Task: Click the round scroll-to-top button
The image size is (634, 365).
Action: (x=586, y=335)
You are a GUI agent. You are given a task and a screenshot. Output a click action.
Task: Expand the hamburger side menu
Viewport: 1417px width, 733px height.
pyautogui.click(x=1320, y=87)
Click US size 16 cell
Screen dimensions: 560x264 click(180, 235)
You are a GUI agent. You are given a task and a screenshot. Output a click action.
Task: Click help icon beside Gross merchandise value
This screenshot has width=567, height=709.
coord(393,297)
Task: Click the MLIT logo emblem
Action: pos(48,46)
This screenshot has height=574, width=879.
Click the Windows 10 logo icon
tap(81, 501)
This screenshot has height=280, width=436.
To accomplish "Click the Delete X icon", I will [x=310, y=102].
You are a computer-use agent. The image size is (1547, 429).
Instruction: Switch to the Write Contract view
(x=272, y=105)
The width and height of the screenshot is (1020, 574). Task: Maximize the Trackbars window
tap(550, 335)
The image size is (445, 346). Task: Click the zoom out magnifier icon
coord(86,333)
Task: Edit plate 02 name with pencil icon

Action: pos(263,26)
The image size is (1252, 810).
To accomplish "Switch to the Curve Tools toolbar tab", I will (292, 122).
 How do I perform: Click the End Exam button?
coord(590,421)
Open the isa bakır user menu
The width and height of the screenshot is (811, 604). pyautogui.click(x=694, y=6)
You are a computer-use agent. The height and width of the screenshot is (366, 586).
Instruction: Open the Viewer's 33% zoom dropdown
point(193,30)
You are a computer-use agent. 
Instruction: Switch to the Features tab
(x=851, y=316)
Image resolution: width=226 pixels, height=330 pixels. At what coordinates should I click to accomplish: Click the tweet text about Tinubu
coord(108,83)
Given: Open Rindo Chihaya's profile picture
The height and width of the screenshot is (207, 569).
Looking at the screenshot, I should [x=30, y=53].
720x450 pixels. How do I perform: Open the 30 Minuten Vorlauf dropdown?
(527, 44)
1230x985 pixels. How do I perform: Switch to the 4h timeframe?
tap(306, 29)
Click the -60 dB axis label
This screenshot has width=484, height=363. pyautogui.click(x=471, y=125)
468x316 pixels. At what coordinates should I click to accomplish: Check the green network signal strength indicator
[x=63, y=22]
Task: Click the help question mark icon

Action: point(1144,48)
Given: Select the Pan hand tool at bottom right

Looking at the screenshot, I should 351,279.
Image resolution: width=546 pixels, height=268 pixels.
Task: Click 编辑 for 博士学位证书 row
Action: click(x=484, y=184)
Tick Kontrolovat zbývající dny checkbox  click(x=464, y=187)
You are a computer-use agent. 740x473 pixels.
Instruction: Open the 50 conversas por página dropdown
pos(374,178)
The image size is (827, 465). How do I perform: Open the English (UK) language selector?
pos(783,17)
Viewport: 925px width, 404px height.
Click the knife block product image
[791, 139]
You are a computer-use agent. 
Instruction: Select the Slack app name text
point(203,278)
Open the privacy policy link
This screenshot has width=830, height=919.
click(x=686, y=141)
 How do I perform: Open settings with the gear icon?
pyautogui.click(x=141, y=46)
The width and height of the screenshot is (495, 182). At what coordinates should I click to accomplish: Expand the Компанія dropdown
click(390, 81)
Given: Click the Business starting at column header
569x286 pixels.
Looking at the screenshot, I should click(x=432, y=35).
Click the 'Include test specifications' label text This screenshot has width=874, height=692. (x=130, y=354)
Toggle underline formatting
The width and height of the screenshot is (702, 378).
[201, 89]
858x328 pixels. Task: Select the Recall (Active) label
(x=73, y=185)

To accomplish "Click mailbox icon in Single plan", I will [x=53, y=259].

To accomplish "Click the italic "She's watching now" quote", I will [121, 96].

****

→ TRY IT
If a line of the data contains "computer", copy it out.

→ RESULT OF THE EXERCISE
You are a computer-use agent. The image size is (1547, 429).
You are a computer-use agent. The height and width of the screenshot is (366, 586).
You are a computer-use agent. 
You are a computer-use agent. 740x473 pixels.
You are a computer-use agent. 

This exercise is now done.